**** Records for this task ****

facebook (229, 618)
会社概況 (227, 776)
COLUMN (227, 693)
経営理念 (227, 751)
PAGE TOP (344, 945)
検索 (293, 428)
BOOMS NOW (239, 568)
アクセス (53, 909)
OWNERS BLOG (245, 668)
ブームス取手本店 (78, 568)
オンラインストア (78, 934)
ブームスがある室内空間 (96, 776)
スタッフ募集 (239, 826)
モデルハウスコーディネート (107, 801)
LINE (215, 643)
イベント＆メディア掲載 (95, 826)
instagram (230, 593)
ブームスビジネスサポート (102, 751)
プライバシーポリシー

****

Only the lines from the one containing "オンラインストア (78, 934)" through the end of the material should be copied, exactly as they stand; please keep both ends.

— Answer to this exercise —
オンラインストア (78, 934)
ブームスがある室内空間 (96, 776)
スタッフ募集 (239, 826)
モデルハウスコーディネート (107, 801)
LINE (215, 643)
イベント＆メディア掲載 (95, 826)
instagram (230, 593)
ブームスビジネスサポート (102, 751)
プライバシーポリシー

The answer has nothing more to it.